Problems to solve:
A - Decide whether each statement agrees with the post about The Goal below, answering yes or no and quoting the deciding words of the post: (i) Inventory is listed as the most important of the three measurements; (ii) in software, inventory includes features not yet delivered to customers; (iii) a bottleneck is a resource whose capacity exceeds demand.
B - Output the passage of the post about The Goal below that begins at the words "I always like" and stops after the words "yet delivered to customers.", copied word for word.
C - In the post about The Goal below, what does a system need in order to handle fluctuations in demand and variations in output from each resource?

Selected passage:
-------

Thursday, July 10, 2008

The Goal

I finished reading The Goal by Eliyahu (Eli) Goldratt. This is classic business novel about the Theory of Constraints (TOC), often cited in Lean and Agile literature. Written as a novel, it's an enjoyable read, and a must-read, I would say, for anyone who is serious about improving the way his business operates.

I always like to distill a good book down to it's bare essentials, so hear goes.

The goal is to make money. There are 3 fundamental measurements that express the goal, listed in order of importance.
  1. Throughput: the rate at which the system generates money through sales.
  2. Inventory: all the money the system has invested in purchasing things it intends to sell.
  3. Operational expense: all the money the system spends turning inventory into throughput
The aim is to maximize throughput while minimizing inventory and operational expense.
Note that in software, inventory is any software or feature that is unfinished or not yet delivered to customers.

Stated differently:
  1. Throughput is money coming in
  2. Inventory is money stuck inside the system, or investments that potentially could be sold
  3. Operating expense is money going out (to make throughput); any investment that can't be sold
Note: Agile software development reduces inventory by building software in small batches (iterations) that are quickly delivered to customers.

There are 2 types of resources:
  1. bottlenecks (a.k.a. constraints): capacity <= demand
  2. non-bottlenecks: capacity > demand
Balance the flow of product through the system, not capacity, with market demand. Make the flow through the bottleneck equal to market demand. A system needs to have excess capacity to handle the fluctuations in demand and variations in output from each resource in the system.

-------

Excerpted records:
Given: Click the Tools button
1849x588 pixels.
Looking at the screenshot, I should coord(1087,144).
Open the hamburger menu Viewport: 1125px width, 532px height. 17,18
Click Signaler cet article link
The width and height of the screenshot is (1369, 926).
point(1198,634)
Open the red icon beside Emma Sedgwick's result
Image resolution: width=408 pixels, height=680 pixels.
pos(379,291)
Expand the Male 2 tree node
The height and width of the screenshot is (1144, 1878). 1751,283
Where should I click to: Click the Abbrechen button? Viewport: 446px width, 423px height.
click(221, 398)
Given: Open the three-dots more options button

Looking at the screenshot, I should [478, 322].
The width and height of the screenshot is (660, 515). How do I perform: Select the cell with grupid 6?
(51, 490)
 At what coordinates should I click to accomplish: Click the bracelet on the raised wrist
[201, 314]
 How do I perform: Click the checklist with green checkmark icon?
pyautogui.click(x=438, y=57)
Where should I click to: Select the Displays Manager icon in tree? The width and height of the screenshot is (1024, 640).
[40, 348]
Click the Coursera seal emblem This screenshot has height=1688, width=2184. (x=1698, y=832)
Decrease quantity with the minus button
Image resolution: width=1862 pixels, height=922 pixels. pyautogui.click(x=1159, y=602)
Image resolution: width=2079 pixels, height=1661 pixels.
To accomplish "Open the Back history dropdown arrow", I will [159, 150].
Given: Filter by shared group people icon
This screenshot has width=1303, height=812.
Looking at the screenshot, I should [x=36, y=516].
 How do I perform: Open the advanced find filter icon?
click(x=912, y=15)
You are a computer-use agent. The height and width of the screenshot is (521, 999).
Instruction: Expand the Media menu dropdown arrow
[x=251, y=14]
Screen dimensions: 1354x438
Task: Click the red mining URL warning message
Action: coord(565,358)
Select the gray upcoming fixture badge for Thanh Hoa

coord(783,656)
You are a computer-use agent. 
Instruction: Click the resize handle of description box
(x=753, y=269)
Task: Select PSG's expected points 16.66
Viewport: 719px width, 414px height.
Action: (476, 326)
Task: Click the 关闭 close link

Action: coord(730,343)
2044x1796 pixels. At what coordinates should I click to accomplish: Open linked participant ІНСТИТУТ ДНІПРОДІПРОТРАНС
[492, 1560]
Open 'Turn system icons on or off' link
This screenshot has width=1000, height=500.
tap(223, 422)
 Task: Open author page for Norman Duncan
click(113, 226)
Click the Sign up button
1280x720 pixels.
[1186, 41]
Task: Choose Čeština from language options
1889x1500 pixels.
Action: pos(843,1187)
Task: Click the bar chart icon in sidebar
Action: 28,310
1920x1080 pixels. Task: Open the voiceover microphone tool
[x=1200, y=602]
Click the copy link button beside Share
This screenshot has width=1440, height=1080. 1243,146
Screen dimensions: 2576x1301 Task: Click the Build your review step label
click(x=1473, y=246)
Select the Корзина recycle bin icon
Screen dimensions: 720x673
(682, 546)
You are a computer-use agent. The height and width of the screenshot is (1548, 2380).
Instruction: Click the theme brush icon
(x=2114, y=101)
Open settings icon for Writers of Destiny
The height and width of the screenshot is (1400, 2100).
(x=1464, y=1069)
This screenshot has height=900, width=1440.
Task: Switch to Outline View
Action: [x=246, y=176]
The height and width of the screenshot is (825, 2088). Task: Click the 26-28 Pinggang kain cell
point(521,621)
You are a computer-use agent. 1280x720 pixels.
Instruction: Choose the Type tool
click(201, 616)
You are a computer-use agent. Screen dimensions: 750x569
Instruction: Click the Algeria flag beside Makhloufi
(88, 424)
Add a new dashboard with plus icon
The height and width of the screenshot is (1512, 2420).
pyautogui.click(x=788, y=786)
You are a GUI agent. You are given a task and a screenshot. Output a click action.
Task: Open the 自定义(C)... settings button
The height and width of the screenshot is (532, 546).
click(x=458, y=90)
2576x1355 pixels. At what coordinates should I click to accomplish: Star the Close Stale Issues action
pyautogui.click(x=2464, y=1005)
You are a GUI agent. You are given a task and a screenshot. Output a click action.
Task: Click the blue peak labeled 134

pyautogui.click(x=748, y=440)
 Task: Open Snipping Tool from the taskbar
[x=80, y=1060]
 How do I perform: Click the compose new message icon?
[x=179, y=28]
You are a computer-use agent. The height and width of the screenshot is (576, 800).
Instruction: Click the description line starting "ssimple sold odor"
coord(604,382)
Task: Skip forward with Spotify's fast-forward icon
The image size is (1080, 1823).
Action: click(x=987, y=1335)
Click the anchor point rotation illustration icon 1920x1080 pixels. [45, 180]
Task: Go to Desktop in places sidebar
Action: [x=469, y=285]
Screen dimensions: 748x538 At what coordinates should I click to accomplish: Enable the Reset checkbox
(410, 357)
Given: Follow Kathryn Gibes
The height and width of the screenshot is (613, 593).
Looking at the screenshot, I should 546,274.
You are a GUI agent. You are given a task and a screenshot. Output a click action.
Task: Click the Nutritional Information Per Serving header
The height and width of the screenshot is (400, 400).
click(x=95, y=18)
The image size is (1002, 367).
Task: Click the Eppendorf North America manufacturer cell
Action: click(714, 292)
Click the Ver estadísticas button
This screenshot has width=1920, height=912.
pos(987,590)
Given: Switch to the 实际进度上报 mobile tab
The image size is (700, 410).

-------

Per-task answers:
A -
(i) No: "listed in order of importance" and "1. Throughput: the rate at which the system generates money through sales."
(ii) Yes: "inventory is any software or feature that is unfinished or not yet delivered to customers"
(iii) No: "bottlenecks (a.k.a. constraints): capacity <= demand"

B -
I always like to distill a good book down to it's bare essentials, so hear goes.

The goal is to make money. There are 3 fundamental measurements that express the goal, listed in order of importance.
  1. Throughput: the rate at which the system generates money through sales.
  2. Inventory: all the money the system has invested in purchasing things it intends to sell.
  3. Operational expense: all the money the system spends turning inventory into throughput
The aim is to maximize throughput while minimizing inventory and operational expense.
Note that in software, inventory is any software or feature that is unfinished or not yet delivered to customers.

C - It needs excess capacity.